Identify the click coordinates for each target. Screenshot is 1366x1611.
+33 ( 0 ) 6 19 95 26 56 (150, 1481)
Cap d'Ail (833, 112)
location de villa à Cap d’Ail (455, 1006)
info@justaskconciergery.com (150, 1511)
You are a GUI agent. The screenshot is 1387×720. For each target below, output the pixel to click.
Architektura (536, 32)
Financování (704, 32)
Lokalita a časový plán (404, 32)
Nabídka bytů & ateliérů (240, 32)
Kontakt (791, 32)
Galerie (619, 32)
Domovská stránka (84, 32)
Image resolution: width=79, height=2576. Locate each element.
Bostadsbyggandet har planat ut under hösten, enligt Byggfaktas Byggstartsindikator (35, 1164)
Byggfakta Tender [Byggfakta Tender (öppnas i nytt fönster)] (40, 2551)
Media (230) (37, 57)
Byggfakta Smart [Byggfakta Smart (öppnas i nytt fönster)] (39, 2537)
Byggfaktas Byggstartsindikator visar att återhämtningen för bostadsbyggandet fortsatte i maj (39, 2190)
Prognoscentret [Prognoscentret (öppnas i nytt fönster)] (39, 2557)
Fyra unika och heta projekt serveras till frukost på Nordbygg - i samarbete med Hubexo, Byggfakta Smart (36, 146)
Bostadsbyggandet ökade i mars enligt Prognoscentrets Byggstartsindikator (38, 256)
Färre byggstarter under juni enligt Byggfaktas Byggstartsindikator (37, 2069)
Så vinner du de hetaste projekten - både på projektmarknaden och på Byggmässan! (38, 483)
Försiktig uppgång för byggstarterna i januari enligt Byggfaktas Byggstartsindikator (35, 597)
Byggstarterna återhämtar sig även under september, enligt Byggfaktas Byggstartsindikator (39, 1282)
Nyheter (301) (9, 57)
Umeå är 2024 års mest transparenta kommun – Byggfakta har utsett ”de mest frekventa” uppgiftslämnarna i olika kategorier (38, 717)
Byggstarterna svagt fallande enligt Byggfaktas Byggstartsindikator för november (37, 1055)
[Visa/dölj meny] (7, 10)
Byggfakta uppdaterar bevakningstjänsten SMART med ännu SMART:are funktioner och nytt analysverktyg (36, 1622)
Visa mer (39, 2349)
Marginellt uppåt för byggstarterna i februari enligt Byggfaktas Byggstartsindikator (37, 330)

───

■ Work instructions
Copy the records word for word, starting with the first line and going on through the line that contains "Nyheter (301) (9, 57)".

■ Response
Identify the click coordinates for each target. Screenshot is 1366x1611.
+33 ( 0 ) 6 19 95 26 56 (150, 1481)
Cap d'Ail (833, 112)
location de villa à Cap d’Ail (455, 1006)
info@justaskconciergery.com (150, 1511)
You are a GUI agent. The screenshot is 1387×720. For each target below, output the pixel to click.
Architektura (536, 32)
Financování (704, 32)
Lokalita a časový plán (404, 32)
Nabídka bytů & ateliérů (240, 32)
Kontakt (791, 32)
Galerie (619, 32)
Domovská stránka (84, 32)
Image resolution: width=79, height=2576. Locate each element.
Bostadsbyggandet har planat ut under hösten, enligt Byggfaktas Byggstartsindikator (35, 1164)
Byggfakta Tender [Byggfakta Tender (öppnas i nytt fönster)] (40, 2551)
Media (230) (37, 57)
Byggfakta Smart [Byggfakta Smart (öppnas i nytt fönster)] (39, 2537)
Byggfaktas Byggstartsindikator visar att återhämtningen för bostadsbyggandet fortsatte i maj (39, 2190)
Prognoscentret [Prognoscentret (öppnas i nytt fönster)] (39, 2557)
Fyra unika och heta projekt serveras till frukost på Nordbygg - i samarbete med Hubexo, Byggfakta Smart (36, 146)
Bostadsbyggandet ökade i mars enligt Prognoscentrets Byggstartsindikator (38, 256)
Färre byggstarter under juni enligt Byggfaktas Byggstartsindikator (37, 2069)
Så vinner du de hetaste projekten - både på projektmarknaden och på Byggmässan! (38, 483)
Försiktig uppgång för byggstarterna i januari enligt Byggfaktas Byggstartsindikator (35, 597)
Byggstarterna återhämtar sig även under september, enligt Byggfaktas Byggstartsindikator (39, 1282)
Nyheter (301) (9, 57)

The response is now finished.